Mexico, Olmec, 1000-500 BC
Translucent blue-green jadite
Height: 6.5 inches (16.5 cm)
Width: 1.5 inches (4 cm)

Provenance: Edward H. Merrin Gallery, 1968
Exhibitions: The Metropolitan Museum of Art, 1981-1992


Olmec artisans were unsurpassed in their stonework. They were the first Mesoamericans to master the carving of jade (jadeite), an intractable material they obtained in trade from the distant site of the Motagua River drainage, at the border of Honduras and Guatemala. By using cylindrical drills and abrasive powders composed of jade dust or quartz grains mixed in water to form a slurry, the Olmec were able to transform jade cobbles into majestic works of art. Their favorite type of jade was the blue-green variety. The color naturally evoked water and growing vegetation, both necessary for the survival of the people.

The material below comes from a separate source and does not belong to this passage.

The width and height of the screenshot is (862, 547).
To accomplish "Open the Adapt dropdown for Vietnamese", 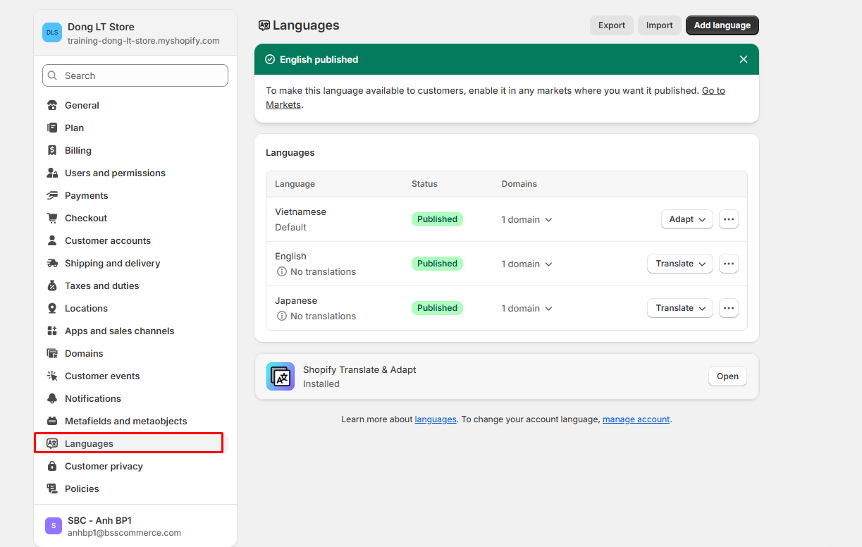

The simplest stone objects made by Olmec lapidaries are axes or celts. Carved stone implements with honed edges were originally lashed to wooden handles. The tools’ importance for clearing fields and chopping wood led to their symbolic function as emblems of power and wealth. Green stone versions also came to represent growing ears of maize, their most important crop. These green stone celts were ceremonially planted in sacred spaces. The most famous such assemblage is “La Venta Offering 4”, in the collection of the National Anthropological Museum in Mexico City (See: Benson and de la Fuente, no. 42). There, a group of sixteen stone figures, gathered as if for a solemn meeting, stands within a sacred maize field comprised of six vertical celts, planted into the soft earth.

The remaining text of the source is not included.